(BRANO SCELTO)
========

La formazione e il distacco dai giovani hegeliani.
Proveniente da una famiglia borghese di origine ebraica, studiò a
Bonn e poi a Berlino, dove entrò in contatto con la «sinistra
hegeliana» e con gli ambienti del radicalismo tedesco. Laureatosi
nel 1841 con la dissertazione Differenz der demokritischen und
epikureischen Naturphilosophie (trad. it. Differenza tra le
filosofie della natura di Democrito e di Epicuro), fu chiamato
nell’ott. del 1842 alla direzione della Rheinische Zeitung, cui
aveva già iniziato a collaborare da alcuni mesi insieme a Bauer e
a Stirner. Lasciata la direzione del giornale nel marzo del 1843,
sposò, nel giugno dello stesso anno, Jenny von Westphalen, con la
quale, dopo un breve soggiorno a Kreuznach, emigrò a Parigi per
fondarvi, e dirigervi insieme a Ruge, i Deutsch-französische
Jahrbücher («Annali franco-tedeschi»). Risale al periodo trascorso
in Kreuznach la stesura di una delle più importanti opere
giovanili incompiute, rimasta inedita fino al 1927, Kritik des
hegelschen Staatsrechtes (trad. it. Critica del diritto statuale
hegeliano), cui seguirono presto gli articoli Zur Kritik der
hegelschen Rechtsphilosophie (Einleitung) (trad. it. Per la
critica della filosofia del diritto di Hegel. Introduzione) e Die
Judenfrage (trad. it. La questione ebraica) apparsi sul primo e
unico numero degli Annali alla fine del febbr. 1844. Cadono in
questo periodo i primi contatti, a Parigi, con gli ambienti
rivoluzionari europei e, in partic., con i circoli operai di
orientamento socialista, numerosi nella Francia dell’epoca; nonché
la conoscenza con Engels, con il quale strinse ben presto vincoli
di amicizia che si sarebbero protratti per tutto il corso della
sua vita. Il segno più profondo dell’arricchimento intellettuale
tratto da questo primo soggiorno parigino furono gli Ökonomische
philosophische Manuskripte (trad. it. Manoscritti
economico-filosofici del 1844), rimasti anch’essi incompiuti e
pubblicati postumi nel 1932. Fallito il tentativo di alleanza
politico-intellettuale tra la democrazia rivoluzionaria francese e
il radicalismo filosofico tedesco, cui s’ispirava il programma
degli Annali, e costretto, in conseguenza di un decreto di
espulsione dalla Francia, a trasferirsi a Bruxelles, scrisse Die
Heilige Familie (1845; trad. it. La sacra famiglia), il primo
lavoro in collab. con Engels, dedicato alla critica e alla
stroncatura dell’Allgemeine Literaturzeitung che Bauer, con i
fratelli Edgar ed Egbert, andava pubblicando a Charlottenburg dal
dic. 1843. In questo scritto, e più ancora in Die deutsche
Ideologie (trad. it. L’ideologia tedesca), redatta insieme a
Engels nel corso del 1845-46 e lasciata inedita, maturò il suo
definitivo distacco non soltanto dai giovani hegeliani radicali,
come Bauer e Stirner, ma anche da Feuerbach e dai «veri
socialisti» (Moses Hess e Karl Grün) che s’ispiravano
all’umanesimo feuerbachiano.

========

(CONSEGNA)
Per ogni affermazione rispondi sì o no secondo il brano e cita tra virgolette, parola per parola, il passo che lo decide.
1. La laurea fu conseguita nel 1841.
2. La Kritik des hegelschen Staatsrechtes fu pubblicata nel 1844.
3. Die Heilige Familie fu scritta a Parigi.
Per rispondere serve soltanto il brano.

========

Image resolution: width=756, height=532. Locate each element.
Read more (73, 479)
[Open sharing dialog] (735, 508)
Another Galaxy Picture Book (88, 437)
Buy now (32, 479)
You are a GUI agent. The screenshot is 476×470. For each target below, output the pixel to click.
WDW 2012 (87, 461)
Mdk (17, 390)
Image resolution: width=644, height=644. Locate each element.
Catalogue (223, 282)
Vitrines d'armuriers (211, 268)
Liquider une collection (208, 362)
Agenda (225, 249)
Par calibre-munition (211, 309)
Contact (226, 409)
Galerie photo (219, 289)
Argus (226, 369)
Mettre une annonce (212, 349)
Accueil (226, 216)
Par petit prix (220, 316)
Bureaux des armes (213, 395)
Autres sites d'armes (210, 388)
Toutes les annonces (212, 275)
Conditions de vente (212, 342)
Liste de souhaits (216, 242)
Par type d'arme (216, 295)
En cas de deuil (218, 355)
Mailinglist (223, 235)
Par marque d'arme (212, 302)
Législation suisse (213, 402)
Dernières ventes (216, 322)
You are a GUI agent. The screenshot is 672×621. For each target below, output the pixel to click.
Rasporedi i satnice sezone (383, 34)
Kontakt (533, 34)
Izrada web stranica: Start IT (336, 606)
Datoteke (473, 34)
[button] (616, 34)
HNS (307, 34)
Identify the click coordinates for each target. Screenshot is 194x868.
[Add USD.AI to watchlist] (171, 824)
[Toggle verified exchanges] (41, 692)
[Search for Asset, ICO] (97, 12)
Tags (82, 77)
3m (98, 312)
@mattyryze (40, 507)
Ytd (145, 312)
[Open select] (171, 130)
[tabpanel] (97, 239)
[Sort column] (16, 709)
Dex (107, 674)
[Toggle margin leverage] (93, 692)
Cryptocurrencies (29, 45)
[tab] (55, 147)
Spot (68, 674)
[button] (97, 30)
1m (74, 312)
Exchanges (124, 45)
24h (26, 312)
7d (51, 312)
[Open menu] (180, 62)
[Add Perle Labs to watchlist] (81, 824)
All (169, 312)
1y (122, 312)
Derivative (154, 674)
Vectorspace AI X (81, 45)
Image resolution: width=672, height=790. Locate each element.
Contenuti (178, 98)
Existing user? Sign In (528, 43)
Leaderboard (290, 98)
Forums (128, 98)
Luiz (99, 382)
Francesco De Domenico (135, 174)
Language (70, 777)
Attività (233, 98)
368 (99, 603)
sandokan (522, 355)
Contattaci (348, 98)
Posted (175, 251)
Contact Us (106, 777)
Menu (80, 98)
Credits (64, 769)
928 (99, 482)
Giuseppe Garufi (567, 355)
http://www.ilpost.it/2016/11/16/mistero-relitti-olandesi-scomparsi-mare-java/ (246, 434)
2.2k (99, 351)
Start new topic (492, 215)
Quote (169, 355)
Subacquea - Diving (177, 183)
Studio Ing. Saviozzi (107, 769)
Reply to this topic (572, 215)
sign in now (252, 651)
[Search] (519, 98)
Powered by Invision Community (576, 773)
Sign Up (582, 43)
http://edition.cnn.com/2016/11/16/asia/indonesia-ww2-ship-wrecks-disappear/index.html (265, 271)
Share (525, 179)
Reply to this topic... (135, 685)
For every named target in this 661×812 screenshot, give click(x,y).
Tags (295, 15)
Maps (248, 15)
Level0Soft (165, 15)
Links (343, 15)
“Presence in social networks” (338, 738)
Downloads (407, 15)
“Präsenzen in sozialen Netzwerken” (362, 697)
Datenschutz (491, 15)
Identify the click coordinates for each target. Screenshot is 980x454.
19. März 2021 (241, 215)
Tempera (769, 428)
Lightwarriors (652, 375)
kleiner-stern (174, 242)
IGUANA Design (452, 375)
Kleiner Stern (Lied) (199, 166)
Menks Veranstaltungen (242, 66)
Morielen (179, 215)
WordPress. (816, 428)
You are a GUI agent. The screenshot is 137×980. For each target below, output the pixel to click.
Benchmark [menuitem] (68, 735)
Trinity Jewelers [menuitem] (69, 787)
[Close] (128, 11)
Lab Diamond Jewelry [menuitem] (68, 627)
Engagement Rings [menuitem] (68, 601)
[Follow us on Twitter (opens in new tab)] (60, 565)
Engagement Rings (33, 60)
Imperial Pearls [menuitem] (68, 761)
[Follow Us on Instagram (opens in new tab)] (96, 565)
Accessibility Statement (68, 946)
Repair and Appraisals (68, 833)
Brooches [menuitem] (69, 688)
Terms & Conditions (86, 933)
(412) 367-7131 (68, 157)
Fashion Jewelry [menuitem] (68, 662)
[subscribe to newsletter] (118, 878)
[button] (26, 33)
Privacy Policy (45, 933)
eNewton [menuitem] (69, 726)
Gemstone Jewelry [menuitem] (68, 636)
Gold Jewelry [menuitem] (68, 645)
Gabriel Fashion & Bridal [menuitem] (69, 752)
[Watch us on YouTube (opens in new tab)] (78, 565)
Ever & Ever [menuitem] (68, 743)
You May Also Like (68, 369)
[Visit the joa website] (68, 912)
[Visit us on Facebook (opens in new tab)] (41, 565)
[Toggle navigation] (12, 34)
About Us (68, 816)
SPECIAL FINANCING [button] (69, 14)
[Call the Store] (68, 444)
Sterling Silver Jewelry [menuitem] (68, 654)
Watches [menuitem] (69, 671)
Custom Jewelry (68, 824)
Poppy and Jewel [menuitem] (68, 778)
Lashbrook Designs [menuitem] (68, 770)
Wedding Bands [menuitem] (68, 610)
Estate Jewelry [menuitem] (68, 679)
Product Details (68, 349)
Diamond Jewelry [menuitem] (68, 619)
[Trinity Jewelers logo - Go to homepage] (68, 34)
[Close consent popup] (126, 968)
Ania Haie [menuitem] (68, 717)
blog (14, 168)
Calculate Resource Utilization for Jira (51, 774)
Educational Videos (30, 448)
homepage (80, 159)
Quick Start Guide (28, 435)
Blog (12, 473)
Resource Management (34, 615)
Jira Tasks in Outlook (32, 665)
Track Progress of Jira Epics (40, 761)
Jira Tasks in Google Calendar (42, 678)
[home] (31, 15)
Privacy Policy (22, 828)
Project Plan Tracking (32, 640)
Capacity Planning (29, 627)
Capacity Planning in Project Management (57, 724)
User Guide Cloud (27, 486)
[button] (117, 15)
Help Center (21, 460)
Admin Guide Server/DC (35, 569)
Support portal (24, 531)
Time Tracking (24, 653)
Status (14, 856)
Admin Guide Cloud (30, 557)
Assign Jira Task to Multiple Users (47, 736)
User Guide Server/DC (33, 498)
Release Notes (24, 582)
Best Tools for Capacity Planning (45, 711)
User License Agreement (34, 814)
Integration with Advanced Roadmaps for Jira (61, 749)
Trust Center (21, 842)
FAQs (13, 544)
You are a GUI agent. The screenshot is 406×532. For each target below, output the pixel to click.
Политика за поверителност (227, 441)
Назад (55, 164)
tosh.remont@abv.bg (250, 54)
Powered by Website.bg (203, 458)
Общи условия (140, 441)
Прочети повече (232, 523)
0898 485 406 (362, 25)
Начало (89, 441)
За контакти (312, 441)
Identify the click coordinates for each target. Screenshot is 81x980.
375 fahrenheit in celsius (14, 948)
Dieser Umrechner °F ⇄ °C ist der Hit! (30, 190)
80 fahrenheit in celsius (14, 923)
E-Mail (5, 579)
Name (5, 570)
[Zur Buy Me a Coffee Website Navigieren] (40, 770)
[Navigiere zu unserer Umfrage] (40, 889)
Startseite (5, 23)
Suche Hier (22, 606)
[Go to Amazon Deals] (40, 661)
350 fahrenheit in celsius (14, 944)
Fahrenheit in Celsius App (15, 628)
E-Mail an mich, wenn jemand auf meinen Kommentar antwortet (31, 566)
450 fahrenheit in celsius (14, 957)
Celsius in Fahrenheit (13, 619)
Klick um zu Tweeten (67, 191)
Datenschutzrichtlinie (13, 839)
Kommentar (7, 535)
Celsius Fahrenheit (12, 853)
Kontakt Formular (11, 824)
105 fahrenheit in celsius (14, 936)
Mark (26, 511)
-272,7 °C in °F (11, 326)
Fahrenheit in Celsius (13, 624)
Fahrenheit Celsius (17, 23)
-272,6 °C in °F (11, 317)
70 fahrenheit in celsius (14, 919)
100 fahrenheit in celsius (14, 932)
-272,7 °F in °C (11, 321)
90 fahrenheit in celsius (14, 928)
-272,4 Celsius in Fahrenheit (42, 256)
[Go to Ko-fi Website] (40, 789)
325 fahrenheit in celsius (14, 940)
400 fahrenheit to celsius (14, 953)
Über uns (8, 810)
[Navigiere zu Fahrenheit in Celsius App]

========

(SOLUZIONE SCRITTA)
1. Sì: «Laureatosi nel 1841 con la dissertazione».
2. No: «rimasta inedita fino al 1927».
3. No: «a trasferirsi a Bruxelles, scrisse Die Heilige Familie».